One of the pieces of the 451-page EESA legislation that hasn’t gotten a lot of attention is the extension of tax credits for R&D that had expired at the end of 2007. Indeed, even the Wikepedia description of the legislation makes no note of the credits. But companies — or at least their accountants and tax counsel — are clearly aware of the tax benefit, judging by a sample of Qs we’ve been reading over the past few days. A quick skim shows that it’s mostly tech and pharmaceutical companies that seem to be benefiting. No doubt this was one of the artificial sweeteners that prompted the legislation to grow from 3 pages to 451.
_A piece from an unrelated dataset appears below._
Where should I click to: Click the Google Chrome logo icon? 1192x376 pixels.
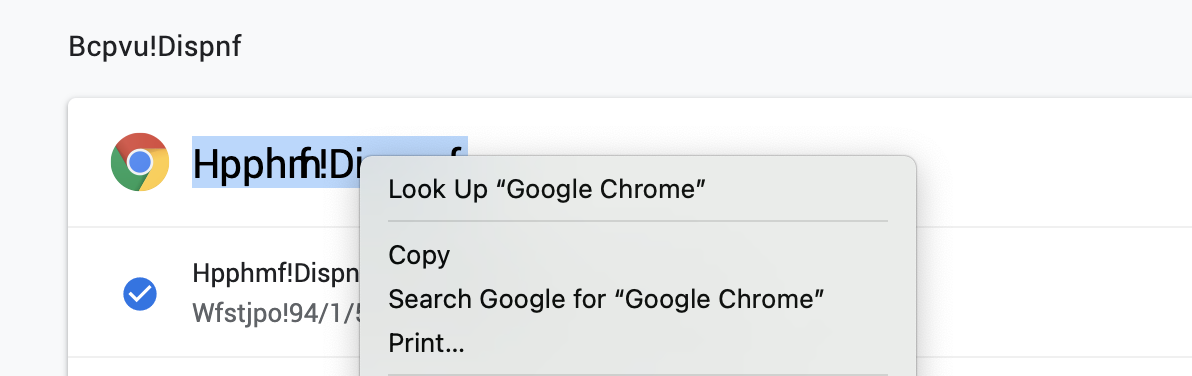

Some companies — Google (GOOG) is just one that comes to mind here — are playing coy and saying they have no idea how much this will impact them because the legislation, which was signed on Oct. 3, happened after the close of the quarter. Here’s how Google put it in its 10Q filed on Friday:

On October 3, 2008, the United States enacted a law, the “Emergency Economic Stabilization Act of 2008,” which contains the “Tax Extenders and Alternative Minimum Tax Relief Act of 2008”. Under this act, the federal research and development credit was retroactively extended for amounts paid or incurred after December 31, 2007 and before January 1, 2010. The effects of these changes in the tax law will be determined and recognized in the fourth quarter, which is the quarter in which the laws were enacted.

But other companies have been able to predict the likely impact, including DRS Technnologies (DRS), which estimated a $1.6 million benefit, Lam Research (LRCX), which estimated a $14 million to $18 million benefit, Verisign (VRSN), which estimated a benefit of $4.5 million to $6 million.

We’ll continue to keep an eye out for these benefits. Given the retroactive nature of the credit, we’re guessing that there’s some heavy duty number-crunching going on as we type.